The tablets were not tested since these are made from dry Coagulen and the results would hardly be expected to show anything different.

Results: The results obtained may be briefly summarized as follows: (1) 0.1 per cent. to 5 per cent. Coagulen did not accelerate the coagulation time of blood and oxalate plasmas in the majority of tests any more than the controls of saline, while 0.1 per cent. cephalin was found to shorten the coagulation time from ¹⁄₃ to ¹⁄₂.

(2) There was no difference between the behavior of old and fresh specimens.

(3) No acceleration of coagulation in vitro was observed even with the highest concentrations tried, namely 25 and 50 per cent.
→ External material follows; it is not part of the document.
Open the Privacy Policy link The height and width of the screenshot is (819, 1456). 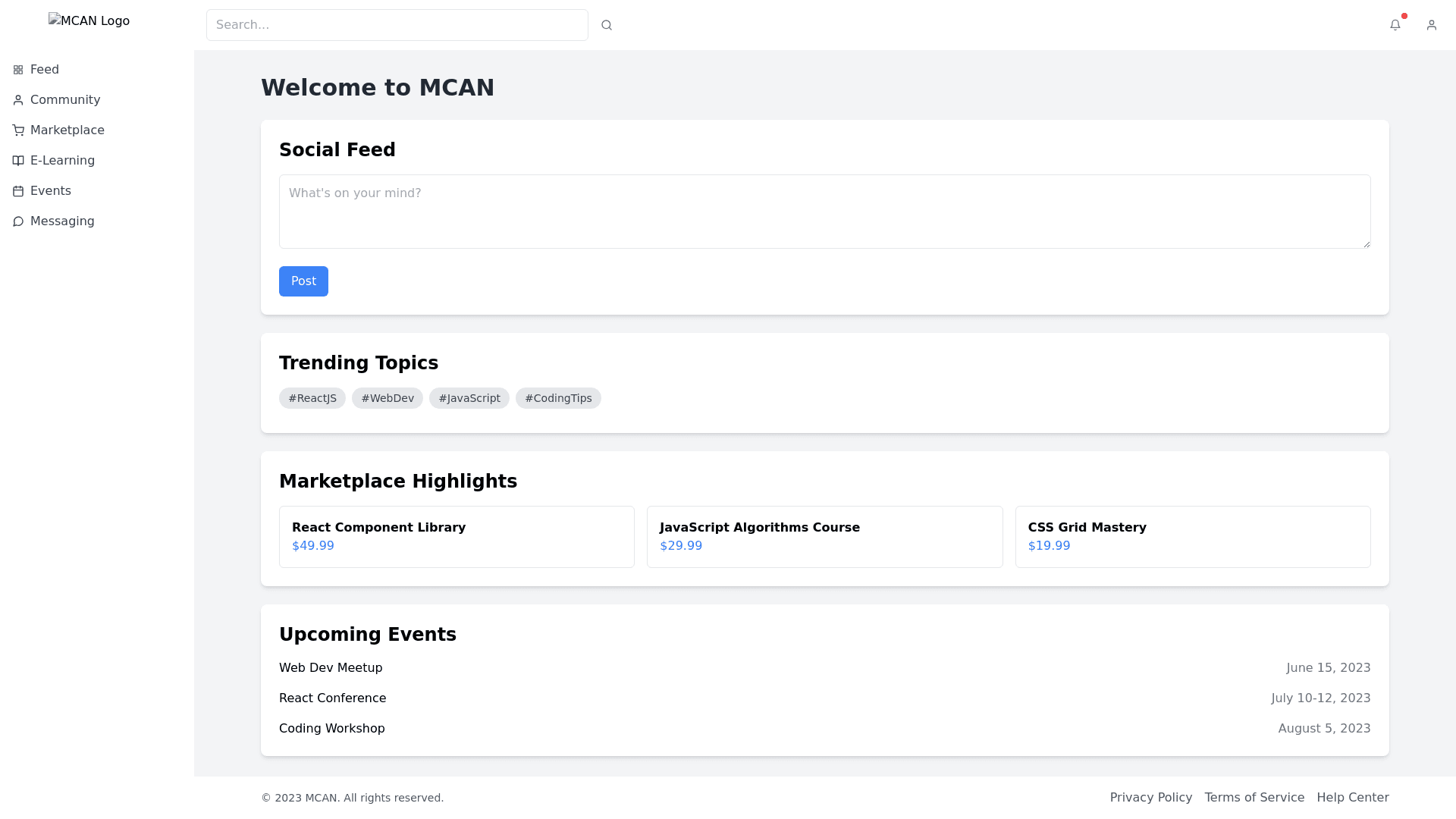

(4) Irrigations made with fresh dry coagulen in solution and sterile solution in ampoules on superficial bleeding from the foot-pads of 3 normal and peptonized dogs and local application to hemorrhages from dissected femoral arteries and bone and liver wounds of 3 dogs showed that coagulen was no more active than normal saline.

Toxicity: Subcutaneous and intravenous injections of different doses of Coagulen solutions (fresh ampoules) and dry Coagulen in solution in 8 guinea-pigs produced definite anaphylactoid symptoms with injury to the circulatory and respiratory systems as indicated by cardiac dilatation, abdominal congestion and pulmonary hemorrhages, congestion, distention and sometimes thrombi. On the other hand, the control animals injected with saline and cephalin remained practically unharmed.
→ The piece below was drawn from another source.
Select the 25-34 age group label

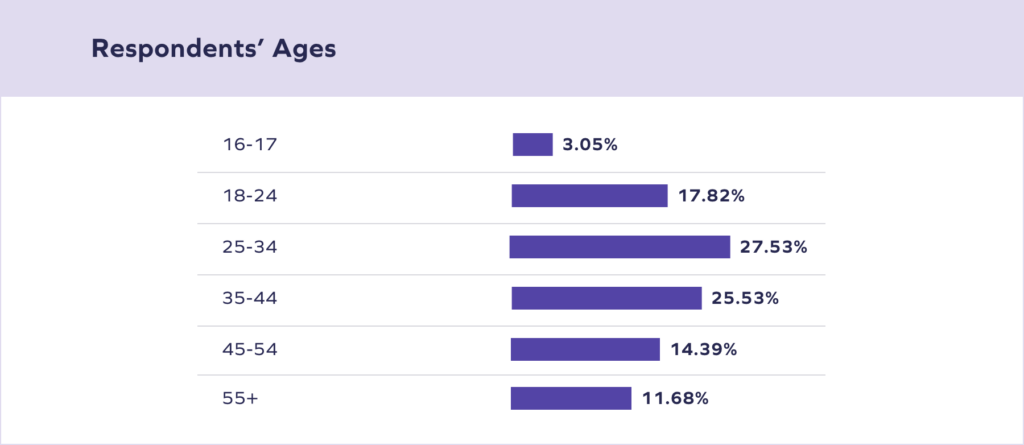[x=249, y=247]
Conclusions: The results obtained justify the following conclusions:
(1) Coagulen is entirely inactive as a thromboplastic and hemostatic agent.
(2) Coagulen is distinctly injurious when injected systemically.
(3) The claims of hemostatic efficiency and harmlessness for Coagulen by the manufacturer appear exaggerated and unjustified.
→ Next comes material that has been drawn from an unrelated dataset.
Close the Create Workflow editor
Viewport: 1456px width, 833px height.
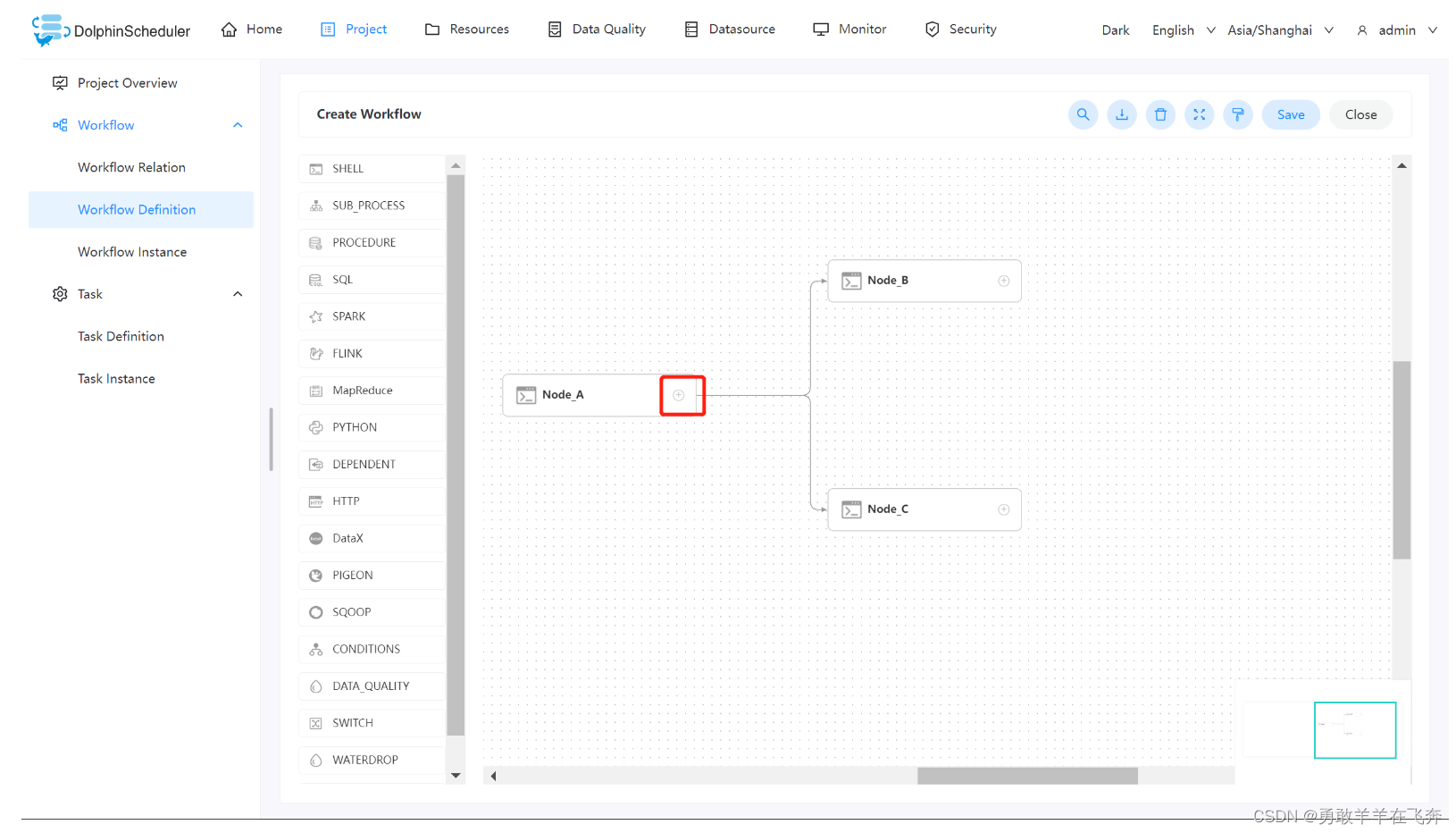click(1360, 114)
Recommendations: Because of its uncertain composition, the possible dangers when injected systemically, and its inactivity as a thromboplastic and hemostatic agent when tested by several different methods, Coagulen merits no recognition as a therapeutic agent for inclusion in New and Non­official Remedies.

The detail evidences used as the basis of this brief report concerning Coagulen will be published shortly in the Journal of Pharmacology,[138] together with the results with other thromboplastic agents.

The preceding report was sent to the American agent for the Society of Chemical Industry, Sept. 8, 1919.

In reply the American agent, Ciba Co., Inc., on March 22, 1920, sent the Council “some additional clinical reports on the use of Coagulen-Ciba in the treatment of Hemorrhages supporting our claims of the merits of Coagulen-Ciba.”

The material submitted by the Ciba Co., contains no objective evidence for or against the efficiency of Coagulen-Ciba but merely opinions. As a rule these opinions are favorable though conditional and hedging and quite unconvincing. Nothing was submitted to offset or challenge the findings of Dr. Hanzlik’s report.

Since the evidence indicates that Coagulen-Ciba has little, if any, efficacy as a hemostatic, the Council directed its omission from New and Non­official Remedies.—(From Reports of Council on Pharmacy and Chemistry, 1920, p. 53.)